» WORK TO BE COMPLETED:
Only the lines from the one containing "Toggle the Show Polarity option" to the end of the data should be copied, exactly and without pictures.

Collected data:

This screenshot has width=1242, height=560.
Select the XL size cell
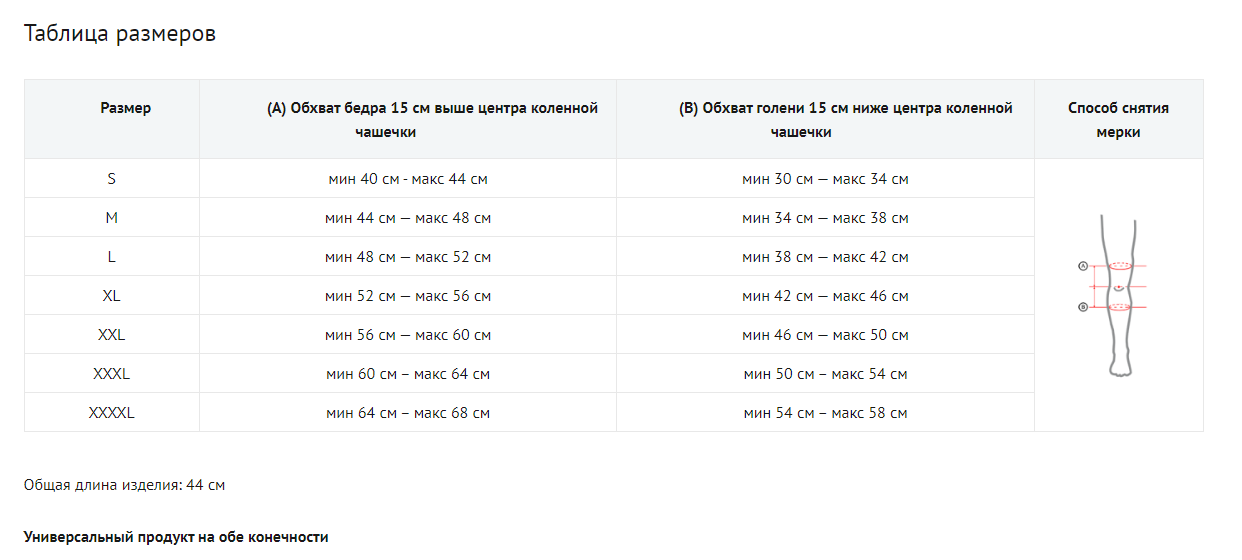click(112, 296)
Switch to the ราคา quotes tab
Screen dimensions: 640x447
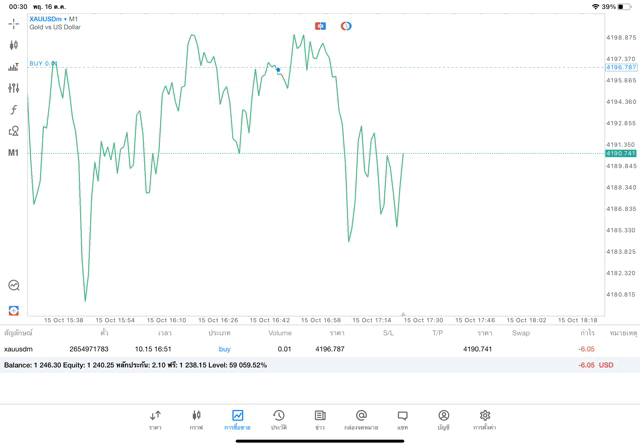[155, 419]
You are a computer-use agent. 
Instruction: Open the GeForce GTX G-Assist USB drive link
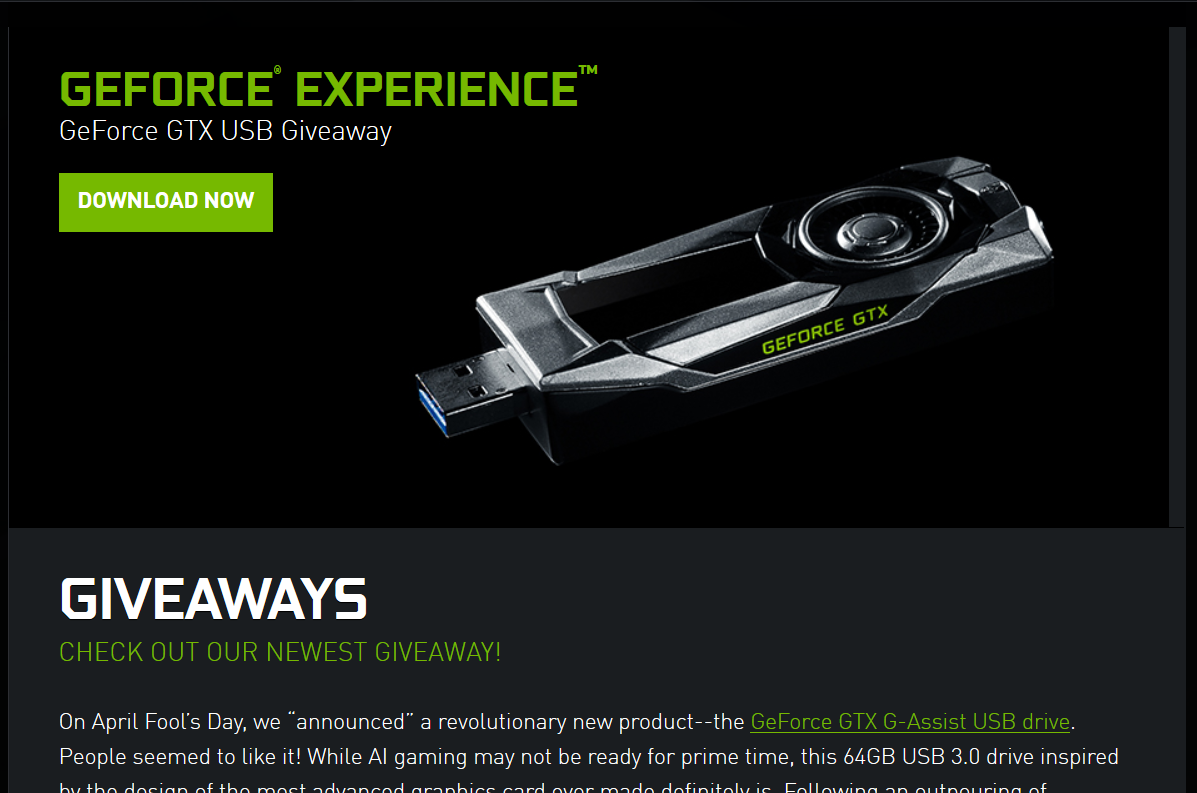pos(910,721)
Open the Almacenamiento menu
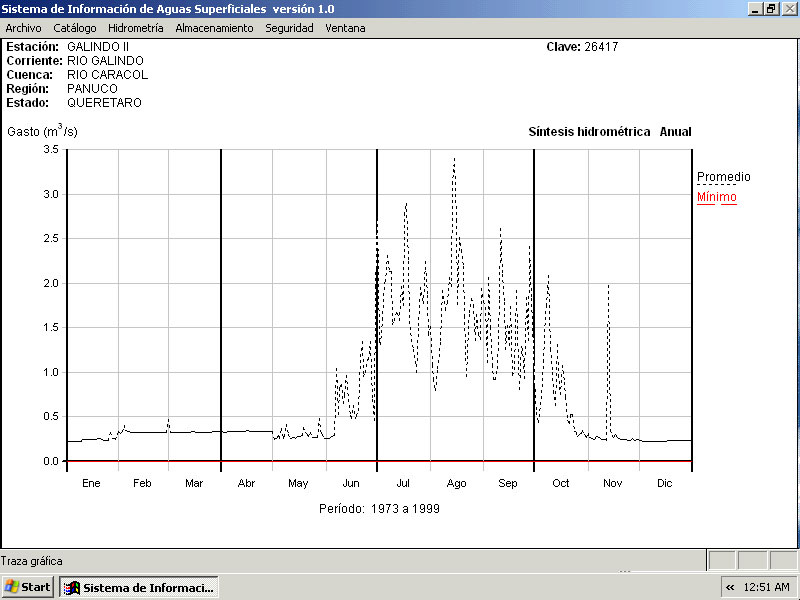Image resolution: width=800 pixels, height=600 pixels. [214, 28]
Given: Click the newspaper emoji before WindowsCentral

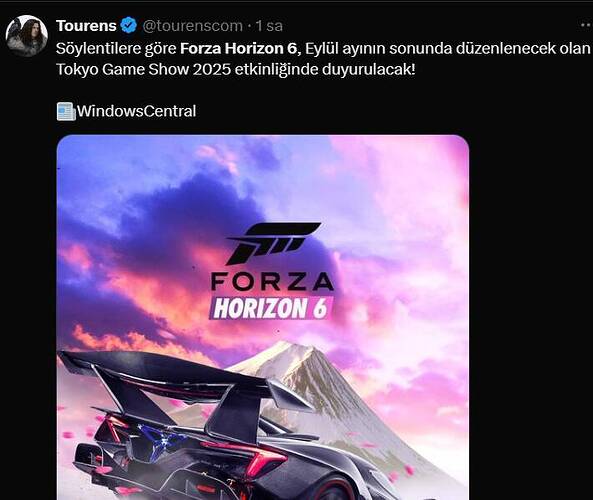Looking at the screenshot, I should tap(66, 112).
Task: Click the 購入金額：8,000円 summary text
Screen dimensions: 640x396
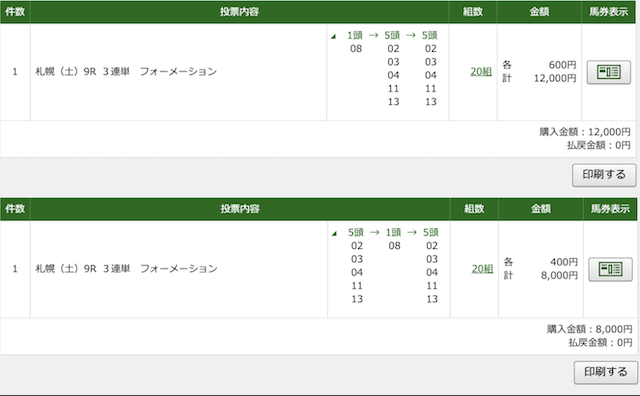Action: (x=589, y=329)
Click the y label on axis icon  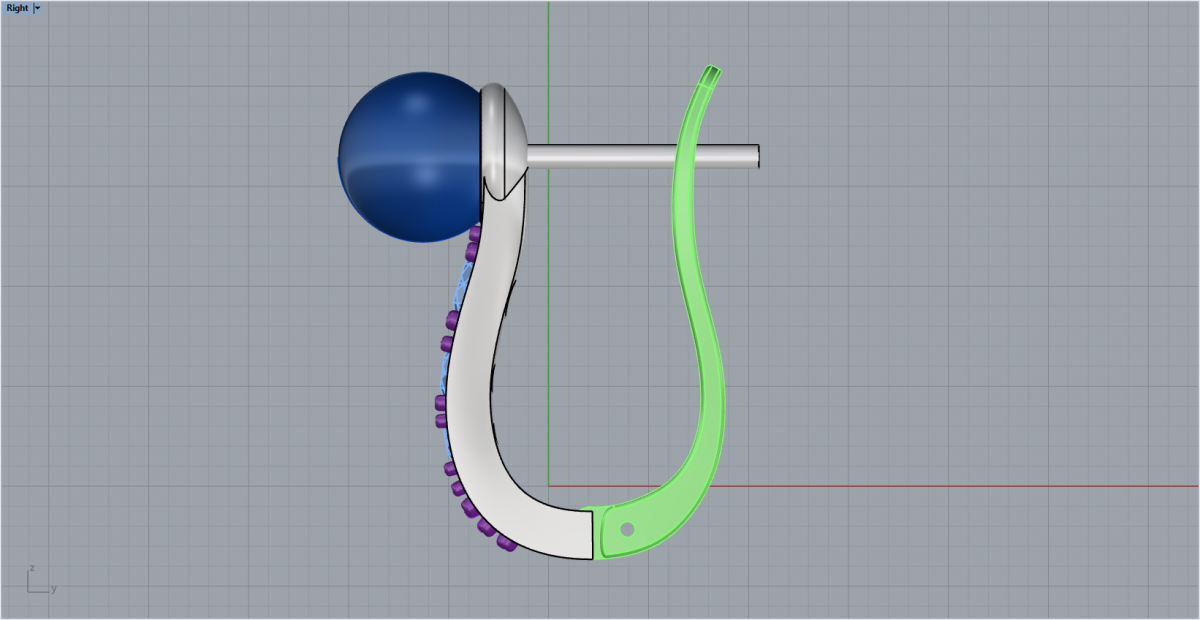pyautogui.click(x=53, y=589)
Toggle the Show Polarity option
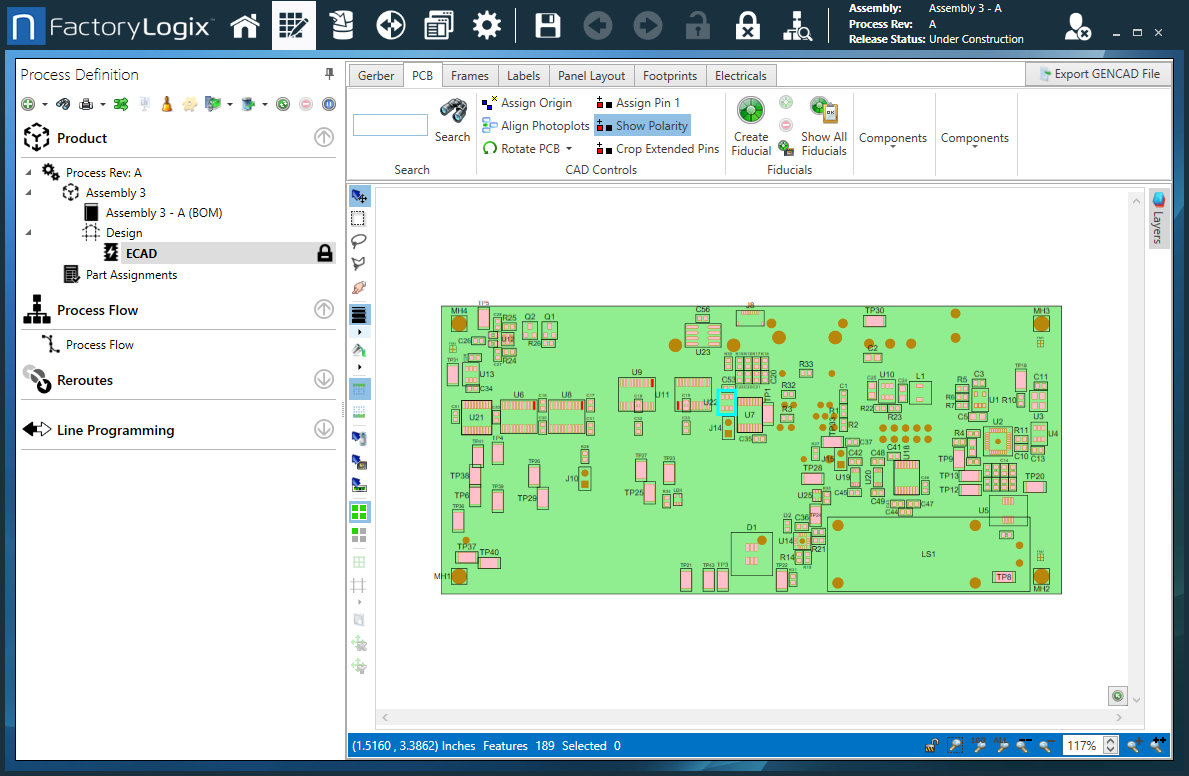This screenshot has width=1189, height=776. click(x=641, y=125)
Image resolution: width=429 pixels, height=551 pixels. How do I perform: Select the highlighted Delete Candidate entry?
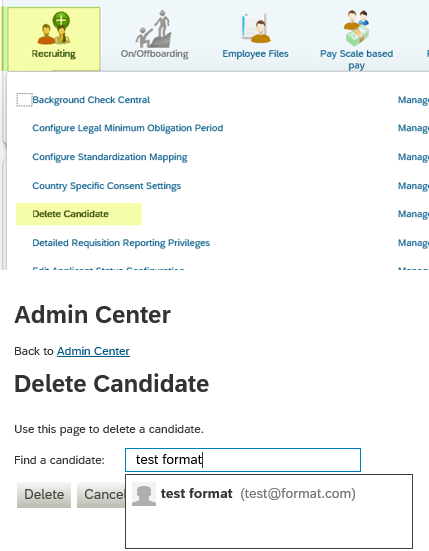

» COMPLETED EXERCISE:
Toggle the Show Polarity option
This screenshot has width=1189, height=776. click(x=641, y=125)
Image resolution: width=429 pixels, height=551 pixels. How do I perform: Select the highlighted Delete Candidate entry?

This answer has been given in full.